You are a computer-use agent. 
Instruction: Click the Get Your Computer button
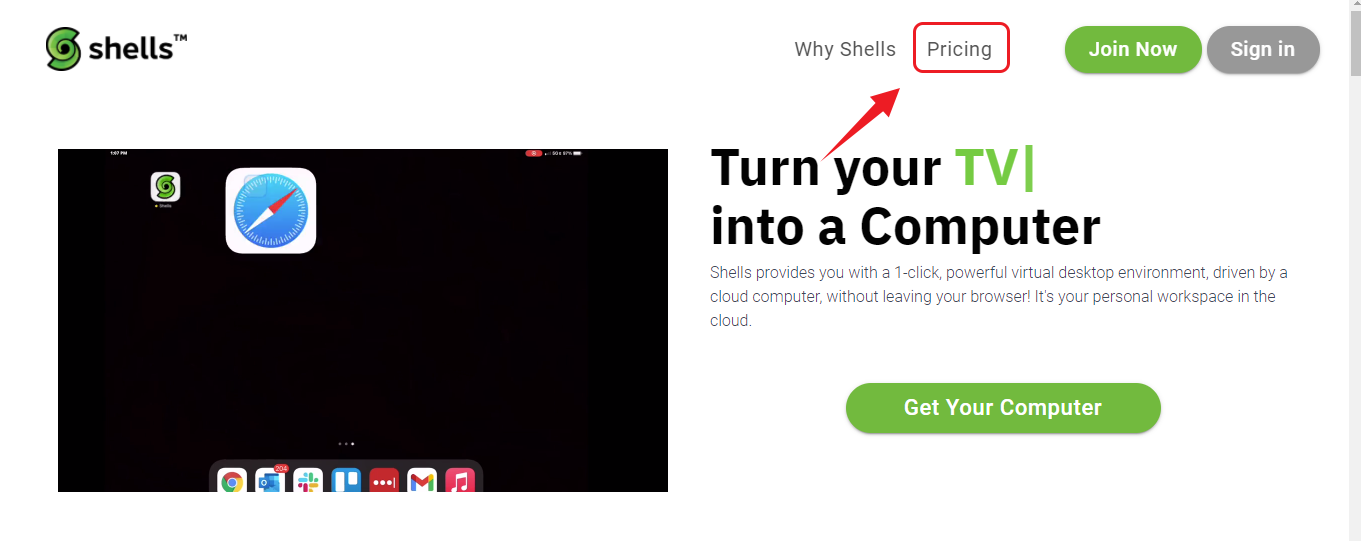pyautogui.click(x=1003, y=408)
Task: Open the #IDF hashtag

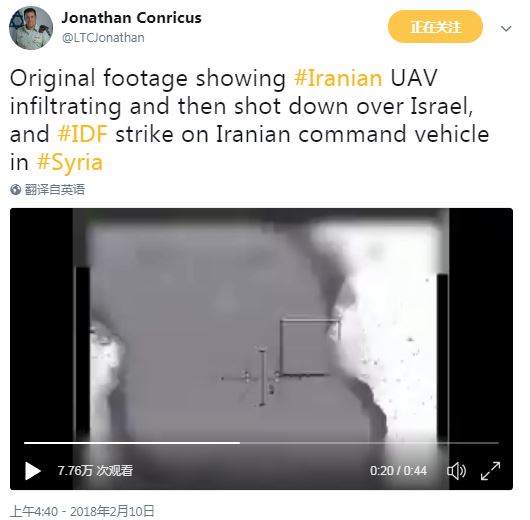Action: [82, 134]
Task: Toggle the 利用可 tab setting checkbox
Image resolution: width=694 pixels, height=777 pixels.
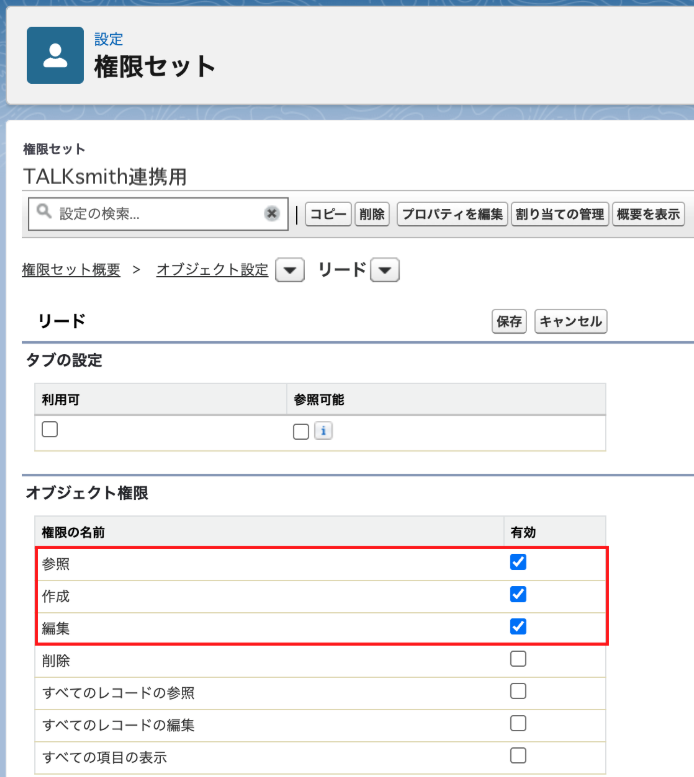Action: [50, 429]
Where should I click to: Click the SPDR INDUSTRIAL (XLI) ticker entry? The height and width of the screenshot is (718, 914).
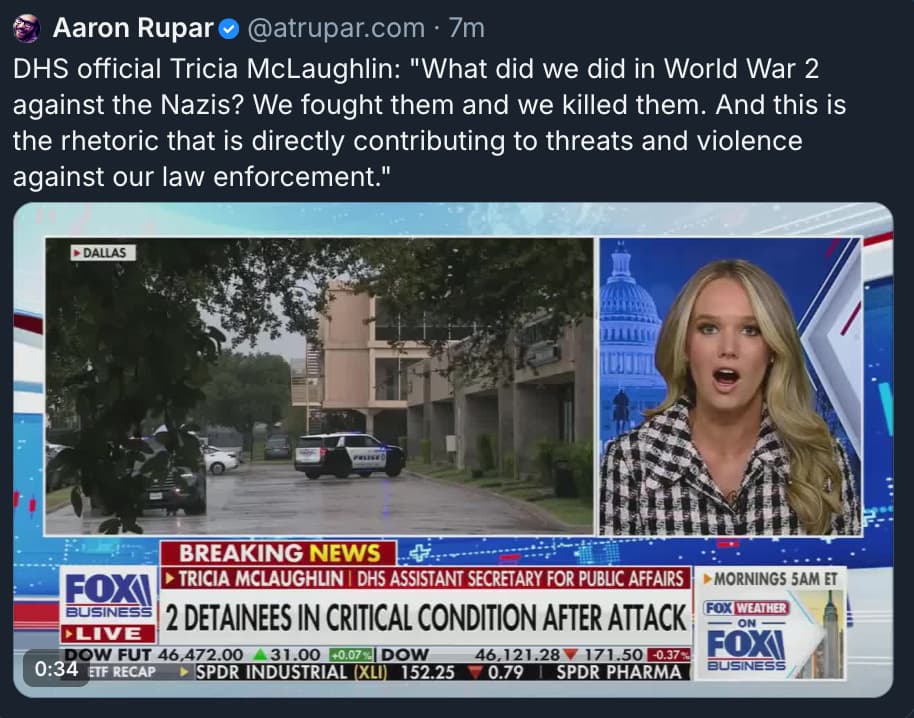pyautogui.click(x=291, y=673)

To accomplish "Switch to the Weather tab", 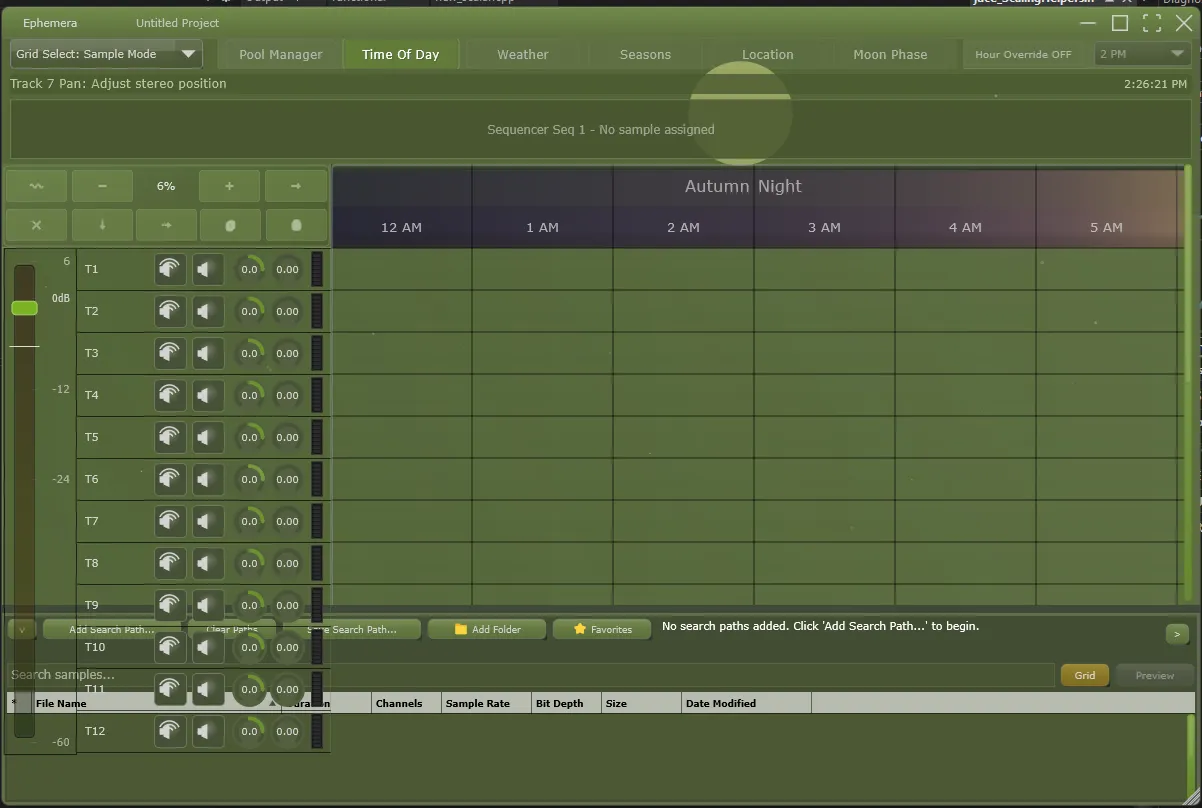I will point(523,55).
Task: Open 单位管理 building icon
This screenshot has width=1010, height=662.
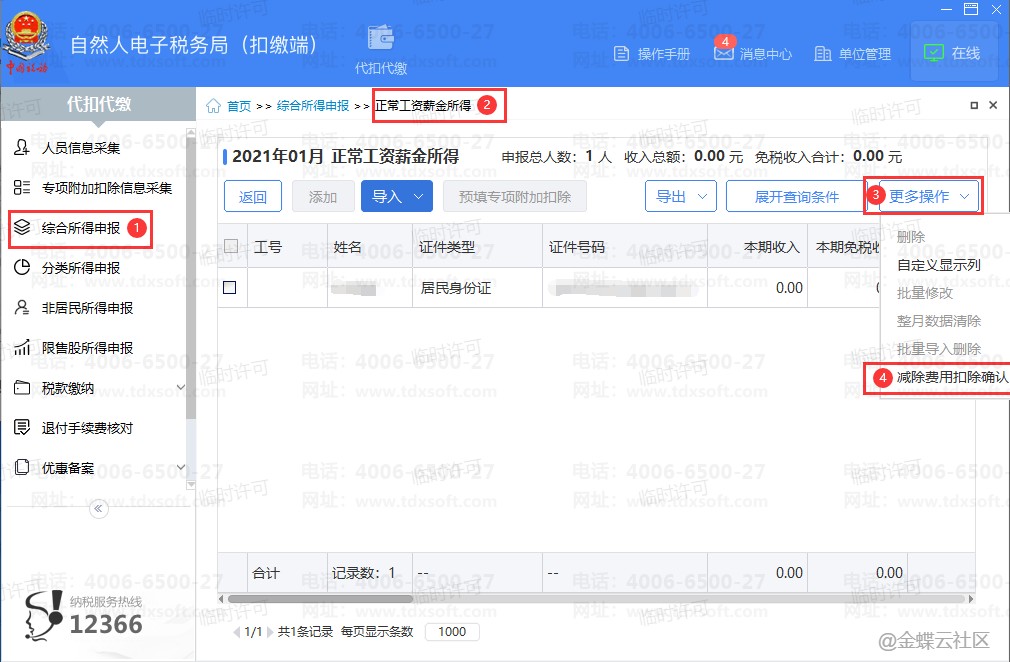Action: pyautogui.click(x=823, y=54)
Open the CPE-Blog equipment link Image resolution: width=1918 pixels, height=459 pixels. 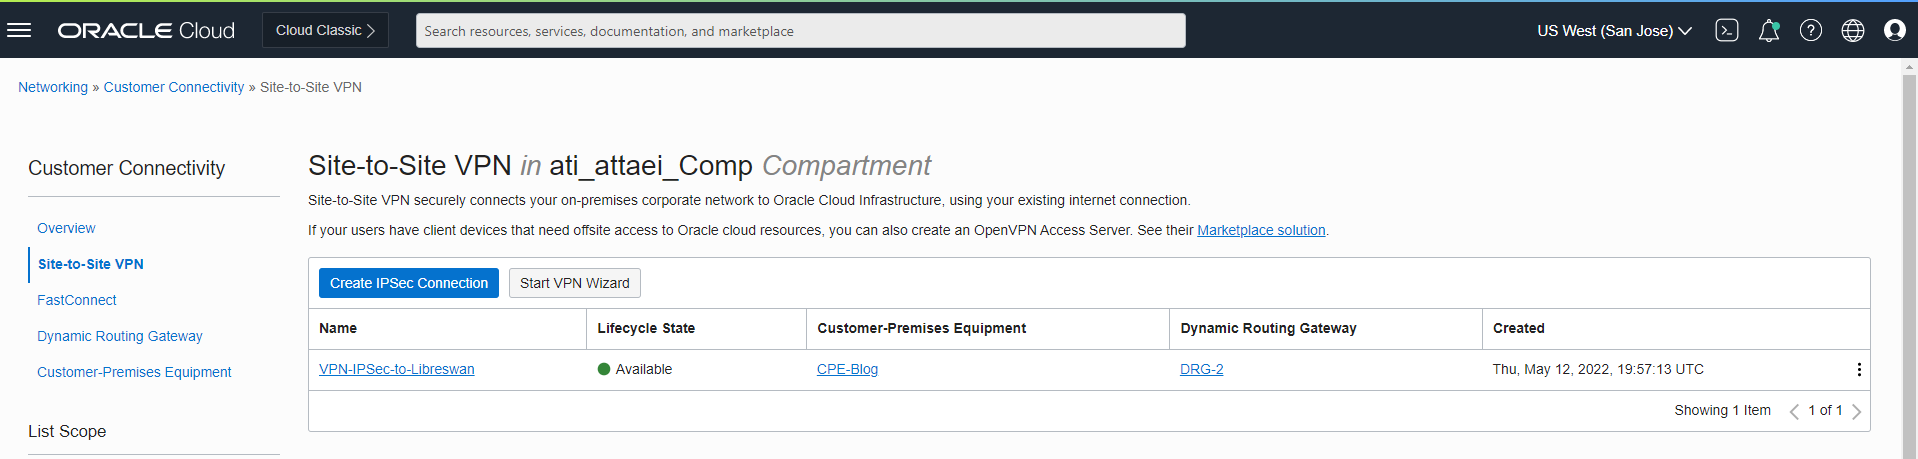[847, 369]
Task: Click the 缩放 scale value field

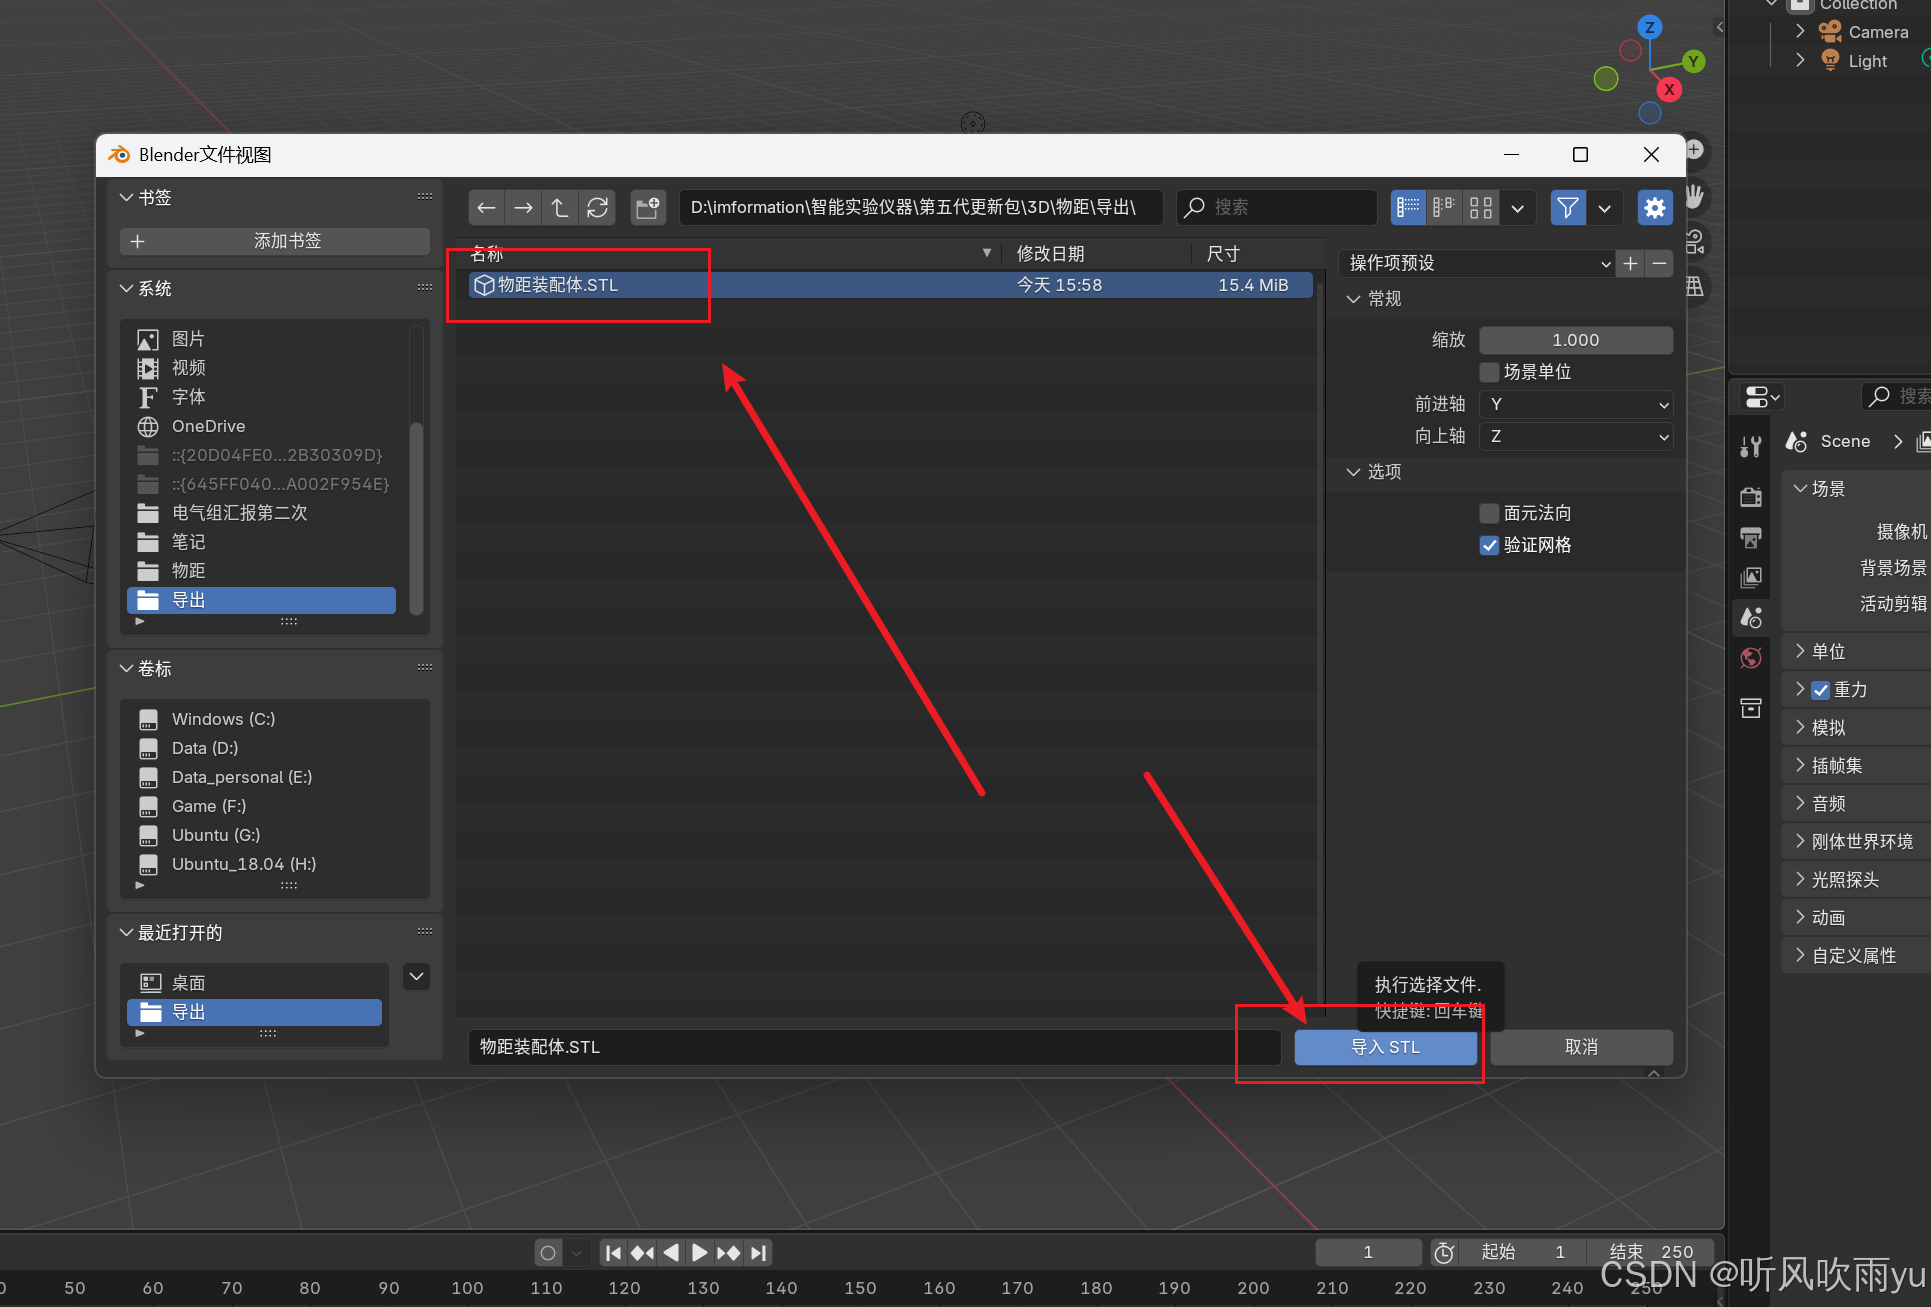Action: [1575, 340]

================================

Count the lines in the listing above that contain the word "screenshot", and give only the number.

2